AI source code is one thing, and a database of what AI has learned is another. A regular John Doe (mentioned by Airbrush) would not be able to teach his own AI @ home everything that, for example, ChatGPT or other AIs from other global IT companies have learned their implementations. It would require writing a custom search engine crawler, enormous amount of storage, powerful computer infrastructure ("server room"), fast fiber Internet, multi-millions of dollars to run this stuff etc..

A hacker/programmer would not need AI assistance at all to commit such crimes..

If an evil hacker created his own artificial intelligence without limits like Airbrush wanted, it would certainly be available only on the dark web, i.e. an ordinary John Doe still would not have access to it (invitation-only, expensive, paid cryptocurrencies, etc.).. If John Doe can access dark web, would rather hire someone to do everything ("dirty job") for him..

Note. Muslim terrorists have everything handed to them on a plate - instructions on how to do everything are publicly available even on Wikipedia, and most of them are unable to do anything with it.. An artificial intelligence instructing them how to make a bomb would be as useful to them as English textbooks with these information which they have right now access to but still unable to proceed..

 

Found something similar to what I read before:

Quote

Google has been warned by one of its engineers that the company is not in a position to win the artificial intelligence race and could lose out to commonly available AI technology.

A document from a Google engineer leaked online said the company had done “a lot of looking over our shoulders at OpenAI”, referring to the developer of the ChatGPT chatbot.

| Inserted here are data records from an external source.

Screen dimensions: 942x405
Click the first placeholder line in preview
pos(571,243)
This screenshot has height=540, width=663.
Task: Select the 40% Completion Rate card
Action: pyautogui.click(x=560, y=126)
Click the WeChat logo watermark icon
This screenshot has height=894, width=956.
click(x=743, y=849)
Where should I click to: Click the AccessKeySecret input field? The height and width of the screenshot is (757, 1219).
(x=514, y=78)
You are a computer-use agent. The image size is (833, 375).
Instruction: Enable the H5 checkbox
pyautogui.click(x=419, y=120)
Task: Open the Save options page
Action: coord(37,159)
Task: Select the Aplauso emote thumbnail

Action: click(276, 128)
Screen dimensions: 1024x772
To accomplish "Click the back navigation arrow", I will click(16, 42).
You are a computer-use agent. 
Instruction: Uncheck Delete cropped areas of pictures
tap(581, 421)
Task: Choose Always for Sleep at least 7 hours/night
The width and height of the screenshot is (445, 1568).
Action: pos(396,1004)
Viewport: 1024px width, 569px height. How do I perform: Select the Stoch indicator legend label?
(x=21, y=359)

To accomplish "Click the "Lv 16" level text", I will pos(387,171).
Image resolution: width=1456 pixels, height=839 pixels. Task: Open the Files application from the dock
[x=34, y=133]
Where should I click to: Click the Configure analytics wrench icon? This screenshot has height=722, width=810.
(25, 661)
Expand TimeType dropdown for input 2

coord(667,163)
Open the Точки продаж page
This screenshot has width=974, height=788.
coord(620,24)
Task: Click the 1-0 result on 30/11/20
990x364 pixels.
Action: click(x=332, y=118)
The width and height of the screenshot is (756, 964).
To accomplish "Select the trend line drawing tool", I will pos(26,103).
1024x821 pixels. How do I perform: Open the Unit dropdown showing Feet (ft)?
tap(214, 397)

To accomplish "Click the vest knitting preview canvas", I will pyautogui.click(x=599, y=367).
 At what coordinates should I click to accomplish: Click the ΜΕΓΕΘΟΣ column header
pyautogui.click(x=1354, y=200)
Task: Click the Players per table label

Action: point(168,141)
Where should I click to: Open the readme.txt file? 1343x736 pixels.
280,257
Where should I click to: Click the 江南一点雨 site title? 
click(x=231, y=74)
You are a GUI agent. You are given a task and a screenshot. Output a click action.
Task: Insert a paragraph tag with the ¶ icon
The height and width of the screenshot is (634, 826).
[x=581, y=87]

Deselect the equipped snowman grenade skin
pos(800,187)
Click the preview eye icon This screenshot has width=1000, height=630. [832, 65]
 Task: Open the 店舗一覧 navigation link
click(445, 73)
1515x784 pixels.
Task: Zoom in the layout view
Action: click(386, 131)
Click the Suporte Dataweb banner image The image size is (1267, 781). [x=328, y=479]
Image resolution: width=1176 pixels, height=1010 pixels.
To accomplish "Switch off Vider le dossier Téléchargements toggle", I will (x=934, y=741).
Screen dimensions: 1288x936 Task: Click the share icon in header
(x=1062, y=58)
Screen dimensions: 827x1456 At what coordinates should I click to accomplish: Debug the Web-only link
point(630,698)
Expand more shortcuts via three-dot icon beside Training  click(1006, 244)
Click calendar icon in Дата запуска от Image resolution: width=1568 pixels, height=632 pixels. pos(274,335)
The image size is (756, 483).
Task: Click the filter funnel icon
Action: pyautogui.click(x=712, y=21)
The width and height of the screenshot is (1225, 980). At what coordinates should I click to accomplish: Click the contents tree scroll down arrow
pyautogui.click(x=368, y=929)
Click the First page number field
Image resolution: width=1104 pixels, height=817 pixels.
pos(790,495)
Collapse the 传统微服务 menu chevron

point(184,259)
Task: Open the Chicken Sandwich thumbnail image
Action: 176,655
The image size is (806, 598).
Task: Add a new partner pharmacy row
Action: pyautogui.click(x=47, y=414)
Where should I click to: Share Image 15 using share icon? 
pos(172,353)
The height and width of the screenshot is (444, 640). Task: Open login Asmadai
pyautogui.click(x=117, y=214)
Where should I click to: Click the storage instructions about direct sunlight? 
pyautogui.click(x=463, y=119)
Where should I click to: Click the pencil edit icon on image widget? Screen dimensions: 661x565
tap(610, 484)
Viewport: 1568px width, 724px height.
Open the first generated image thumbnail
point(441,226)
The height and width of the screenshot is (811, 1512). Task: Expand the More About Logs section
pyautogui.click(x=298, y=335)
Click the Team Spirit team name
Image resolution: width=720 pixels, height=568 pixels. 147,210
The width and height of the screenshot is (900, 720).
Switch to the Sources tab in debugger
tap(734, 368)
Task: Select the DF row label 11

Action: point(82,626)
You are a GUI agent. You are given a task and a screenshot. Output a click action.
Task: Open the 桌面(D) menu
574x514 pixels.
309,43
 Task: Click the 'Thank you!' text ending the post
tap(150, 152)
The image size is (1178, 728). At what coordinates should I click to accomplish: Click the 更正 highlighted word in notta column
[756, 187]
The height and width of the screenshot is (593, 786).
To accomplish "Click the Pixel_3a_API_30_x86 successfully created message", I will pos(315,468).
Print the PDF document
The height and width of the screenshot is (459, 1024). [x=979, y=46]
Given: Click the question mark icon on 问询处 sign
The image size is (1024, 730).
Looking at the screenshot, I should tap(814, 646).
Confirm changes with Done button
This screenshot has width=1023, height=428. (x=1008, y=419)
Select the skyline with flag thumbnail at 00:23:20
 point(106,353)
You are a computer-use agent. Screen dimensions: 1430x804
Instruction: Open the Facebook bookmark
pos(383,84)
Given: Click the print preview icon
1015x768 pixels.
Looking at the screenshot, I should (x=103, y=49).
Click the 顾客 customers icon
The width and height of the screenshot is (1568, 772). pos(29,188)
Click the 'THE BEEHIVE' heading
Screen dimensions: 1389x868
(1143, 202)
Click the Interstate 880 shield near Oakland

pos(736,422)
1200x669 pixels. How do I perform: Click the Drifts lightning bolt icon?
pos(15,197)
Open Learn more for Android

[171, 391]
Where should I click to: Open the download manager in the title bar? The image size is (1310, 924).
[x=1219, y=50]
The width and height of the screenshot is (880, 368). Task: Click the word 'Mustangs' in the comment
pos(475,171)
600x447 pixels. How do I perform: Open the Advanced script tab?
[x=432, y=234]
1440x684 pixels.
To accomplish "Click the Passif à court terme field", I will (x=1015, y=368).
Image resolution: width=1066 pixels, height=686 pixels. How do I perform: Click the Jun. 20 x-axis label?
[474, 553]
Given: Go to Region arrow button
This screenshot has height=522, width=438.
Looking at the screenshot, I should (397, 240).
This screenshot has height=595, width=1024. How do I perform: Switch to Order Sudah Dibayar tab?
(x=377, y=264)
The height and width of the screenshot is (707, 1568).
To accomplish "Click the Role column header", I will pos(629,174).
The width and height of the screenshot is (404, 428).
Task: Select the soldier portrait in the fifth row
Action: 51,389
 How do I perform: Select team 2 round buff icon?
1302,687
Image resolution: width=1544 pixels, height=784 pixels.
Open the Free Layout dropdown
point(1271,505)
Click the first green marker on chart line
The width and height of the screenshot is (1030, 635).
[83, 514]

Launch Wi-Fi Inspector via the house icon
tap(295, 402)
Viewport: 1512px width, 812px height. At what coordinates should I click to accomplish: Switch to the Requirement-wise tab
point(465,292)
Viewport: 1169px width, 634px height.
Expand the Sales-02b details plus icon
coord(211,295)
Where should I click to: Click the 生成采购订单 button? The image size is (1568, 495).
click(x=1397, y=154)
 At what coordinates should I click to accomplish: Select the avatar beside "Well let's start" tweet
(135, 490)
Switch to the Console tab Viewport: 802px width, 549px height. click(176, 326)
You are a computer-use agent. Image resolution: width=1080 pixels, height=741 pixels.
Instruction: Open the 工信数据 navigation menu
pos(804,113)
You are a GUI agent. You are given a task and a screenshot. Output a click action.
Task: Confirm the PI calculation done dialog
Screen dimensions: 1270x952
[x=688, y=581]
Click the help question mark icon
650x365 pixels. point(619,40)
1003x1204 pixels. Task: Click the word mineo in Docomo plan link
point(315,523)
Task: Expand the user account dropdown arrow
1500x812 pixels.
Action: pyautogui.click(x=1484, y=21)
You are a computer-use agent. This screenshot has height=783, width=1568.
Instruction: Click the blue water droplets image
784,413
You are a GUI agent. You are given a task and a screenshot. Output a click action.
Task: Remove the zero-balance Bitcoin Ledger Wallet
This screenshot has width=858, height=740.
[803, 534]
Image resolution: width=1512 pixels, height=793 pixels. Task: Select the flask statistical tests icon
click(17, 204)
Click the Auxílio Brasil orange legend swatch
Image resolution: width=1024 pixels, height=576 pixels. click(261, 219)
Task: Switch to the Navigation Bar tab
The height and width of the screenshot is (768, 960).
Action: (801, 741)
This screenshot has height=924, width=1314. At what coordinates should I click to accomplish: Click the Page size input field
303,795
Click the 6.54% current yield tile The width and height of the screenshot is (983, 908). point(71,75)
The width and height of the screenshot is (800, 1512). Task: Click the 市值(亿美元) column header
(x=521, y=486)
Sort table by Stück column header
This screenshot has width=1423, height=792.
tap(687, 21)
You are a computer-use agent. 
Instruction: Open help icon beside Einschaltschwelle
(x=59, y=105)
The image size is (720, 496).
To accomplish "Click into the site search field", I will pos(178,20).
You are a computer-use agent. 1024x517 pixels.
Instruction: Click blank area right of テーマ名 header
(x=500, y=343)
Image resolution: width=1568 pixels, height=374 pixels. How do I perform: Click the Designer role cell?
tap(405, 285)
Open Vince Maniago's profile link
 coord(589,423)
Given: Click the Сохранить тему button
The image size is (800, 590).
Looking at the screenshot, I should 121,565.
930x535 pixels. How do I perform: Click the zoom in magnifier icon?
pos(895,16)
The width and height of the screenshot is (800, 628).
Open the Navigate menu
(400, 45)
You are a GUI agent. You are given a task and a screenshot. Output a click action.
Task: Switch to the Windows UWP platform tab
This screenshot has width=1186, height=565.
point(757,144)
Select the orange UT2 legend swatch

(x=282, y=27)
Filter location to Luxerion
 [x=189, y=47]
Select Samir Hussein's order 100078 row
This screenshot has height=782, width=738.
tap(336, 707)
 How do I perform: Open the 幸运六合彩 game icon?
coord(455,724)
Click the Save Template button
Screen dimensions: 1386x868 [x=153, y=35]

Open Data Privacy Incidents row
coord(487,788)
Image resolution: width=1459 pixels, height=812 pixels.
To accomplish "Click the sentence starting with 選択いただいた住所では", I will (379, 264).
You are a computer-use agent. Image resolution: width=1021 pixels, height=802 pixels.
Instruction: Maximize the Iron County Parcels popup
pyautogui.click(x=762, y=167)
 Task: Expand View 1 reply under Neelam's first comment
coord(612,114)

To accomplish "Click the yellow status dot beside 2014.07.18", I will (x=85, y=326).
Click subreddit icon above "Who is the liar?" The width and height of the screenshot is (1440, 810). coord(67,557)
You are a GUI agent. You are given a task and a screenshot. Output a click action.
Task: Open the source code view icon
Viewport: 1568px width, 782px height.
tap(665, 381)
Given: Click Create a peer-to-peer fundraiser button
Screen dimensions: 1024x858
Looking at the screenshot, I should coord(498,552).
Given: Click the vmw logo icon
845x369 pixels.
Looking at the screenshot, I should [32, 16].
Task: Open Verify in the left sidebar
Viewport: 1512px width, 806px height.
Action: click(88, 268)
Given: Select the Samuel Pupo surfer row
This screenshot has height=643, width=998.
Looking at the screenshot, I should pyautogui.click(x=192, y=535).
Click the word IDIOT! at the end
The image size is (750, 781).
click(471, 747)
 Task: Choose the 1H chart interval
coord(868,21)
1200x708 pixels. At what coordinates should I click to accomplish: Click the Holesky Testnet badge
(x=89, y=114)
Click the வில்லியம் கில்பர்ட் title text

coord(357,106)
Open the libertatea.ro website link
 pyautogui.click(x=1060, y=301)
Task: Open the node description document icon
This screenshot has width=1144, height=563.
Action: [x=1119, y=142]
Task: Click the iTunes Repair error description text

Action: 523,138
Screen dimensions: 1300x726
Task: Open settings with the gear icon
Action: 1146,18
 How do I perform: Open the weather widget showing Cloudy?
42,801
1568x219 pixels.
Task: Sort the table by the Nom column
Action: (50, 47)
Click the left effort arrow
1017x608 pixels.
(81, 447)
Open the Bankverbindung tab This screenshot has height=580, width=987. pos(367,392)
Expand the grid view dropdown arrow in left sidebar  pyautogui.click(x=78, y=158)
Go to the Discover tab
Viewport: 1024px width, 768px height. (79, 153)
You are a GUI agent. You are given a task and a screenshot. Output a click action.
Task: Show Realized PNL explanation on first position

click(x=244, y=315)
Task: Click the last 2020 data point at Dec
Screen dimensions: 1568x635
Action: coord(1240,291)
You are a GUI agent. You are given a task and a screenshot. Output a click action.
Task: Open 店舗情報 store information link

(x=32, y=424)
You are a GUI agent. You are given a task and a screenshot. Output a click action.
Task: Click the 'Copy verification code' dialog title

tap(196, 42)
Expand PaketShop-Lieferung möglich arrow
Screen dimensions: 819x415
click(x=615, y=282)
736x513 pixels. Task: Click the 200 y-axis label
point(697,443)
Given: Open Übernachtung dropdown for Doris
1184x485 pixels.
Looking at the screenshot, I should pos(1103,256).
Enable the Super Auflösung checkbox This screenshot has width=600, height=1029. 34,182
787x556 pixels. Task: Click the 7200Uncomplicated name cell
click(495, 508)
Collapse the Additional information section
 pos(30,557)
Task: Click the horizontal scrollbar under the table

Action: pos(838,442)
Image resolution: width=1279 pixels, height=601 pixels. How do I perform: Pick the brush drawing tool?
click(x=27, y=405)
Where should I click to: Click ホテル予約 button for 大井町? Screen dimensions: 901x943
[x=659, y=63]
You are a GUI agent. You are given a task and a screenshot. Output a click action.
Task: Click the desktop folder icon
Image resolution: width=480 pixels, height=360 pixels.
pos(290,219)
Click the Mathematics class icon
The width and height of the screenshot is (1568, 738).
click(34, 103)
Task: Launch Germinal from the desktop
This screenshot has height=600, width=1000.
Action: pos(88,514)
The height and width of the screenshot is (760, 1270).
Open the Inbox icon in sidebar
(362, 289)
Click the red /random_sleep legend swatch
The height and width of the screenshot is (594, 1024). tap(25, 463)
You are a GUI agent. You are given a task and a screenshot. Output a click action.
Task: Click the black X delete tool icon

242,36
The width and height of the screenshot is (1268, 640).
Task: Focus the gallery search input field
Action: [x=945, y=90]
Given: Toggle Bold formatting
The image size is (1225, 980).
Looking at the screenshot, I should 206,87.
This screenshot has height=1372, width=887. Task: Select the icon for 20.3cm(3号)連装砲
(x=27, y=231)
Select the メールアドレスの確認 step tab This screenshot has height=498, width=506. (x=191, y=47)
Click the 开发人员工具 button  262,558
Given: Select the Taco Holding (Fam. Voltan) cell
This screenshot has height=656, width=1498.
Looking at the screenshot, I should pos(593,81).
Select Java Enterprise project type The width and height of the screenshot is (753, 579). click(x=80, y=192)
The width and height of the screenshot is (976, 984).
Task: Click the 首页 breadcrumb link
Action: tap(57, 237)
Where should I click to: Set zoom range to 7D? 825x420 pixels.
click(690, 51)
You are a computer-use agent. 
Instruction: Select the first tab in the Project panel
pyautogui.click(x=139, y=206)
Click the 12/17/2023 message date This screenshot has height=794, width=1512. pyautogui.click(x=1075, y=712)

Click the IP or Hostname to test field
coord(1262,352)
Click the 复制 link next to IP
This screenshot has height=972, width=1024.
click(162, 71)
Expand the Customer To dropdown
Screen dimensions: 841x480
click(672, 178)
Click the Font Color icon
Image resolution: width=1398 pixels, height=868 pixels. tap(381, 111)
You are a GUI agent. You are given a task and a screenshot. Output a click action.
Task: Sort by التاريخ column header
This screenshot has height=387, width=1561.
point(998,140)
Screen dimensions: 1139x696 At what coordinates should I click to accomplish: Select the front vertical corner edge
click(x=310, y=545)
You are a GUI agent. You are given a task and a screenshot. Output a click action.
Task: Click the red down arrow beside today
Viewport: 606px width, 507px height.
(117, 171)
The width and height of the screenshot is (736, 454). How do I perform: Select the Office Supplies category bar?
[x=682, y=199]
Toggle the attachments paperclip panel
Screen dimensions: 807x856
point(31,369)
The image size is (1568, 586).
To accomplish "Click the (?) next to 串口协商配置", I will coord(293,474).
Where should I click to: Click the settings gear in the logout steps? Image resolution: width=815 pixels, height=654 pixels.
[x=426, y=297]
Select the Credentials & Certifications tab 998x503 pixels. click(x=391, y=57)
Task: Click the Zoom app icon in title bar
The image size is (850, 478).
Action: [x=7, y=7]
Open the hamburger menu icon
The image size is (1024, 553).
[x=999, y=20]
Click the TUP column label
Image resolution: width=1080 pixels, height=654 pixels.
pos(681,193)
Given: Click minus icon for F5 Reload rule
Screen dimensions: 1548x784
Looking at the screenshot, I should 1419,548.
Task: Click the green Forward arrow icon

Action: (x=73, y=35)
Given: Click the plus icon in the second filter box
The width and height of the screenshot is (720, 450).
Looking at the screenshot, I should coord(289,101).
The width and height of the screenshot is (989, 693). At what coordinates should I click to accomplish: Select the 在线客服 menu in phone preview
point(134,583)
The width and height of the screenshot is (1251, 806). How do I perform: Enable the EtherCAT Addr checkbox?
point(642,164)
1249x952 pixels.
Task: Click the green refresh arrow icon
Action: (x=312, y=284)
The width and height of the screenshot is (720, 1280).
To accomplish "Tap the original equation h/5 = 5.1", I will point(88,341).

However, the worker, identified by Bloomberg as a senior software engineer, wrote that neither company was in a winning position.

“The uncomfortable truth is, we aren’t positioned to win this arms race and neither is OpenAI. While we’ve been squabbling, a third faction has been quietly eating our lunch,” the engineer wrote.

The engineer went on to state that the “third faction” posing a competitive threat to Google and OpenAI was the open-source community.

Open-source technology developers are not proprietorial and release their work for anyone to use, improve or adapt as they see fit. Historical examples of open-source work include the Linux operating system and LibreOffice, an alternative to Microsoft Office.

The Google engineer said open-source AI developers were “already lapping us”, citing examples including tools based on a large language model developed by Mark Zuckerberg’s Meta, which was made available by the company on a “noncommercial” and case-by-case basis in February but leaked online shortly after.

Since Meta’s LLaMA model became widely available, the document added, the barrier to entry for working on AI models has dropped “from the total output of a major research organization to one person, an evening, and a beefy laptop”.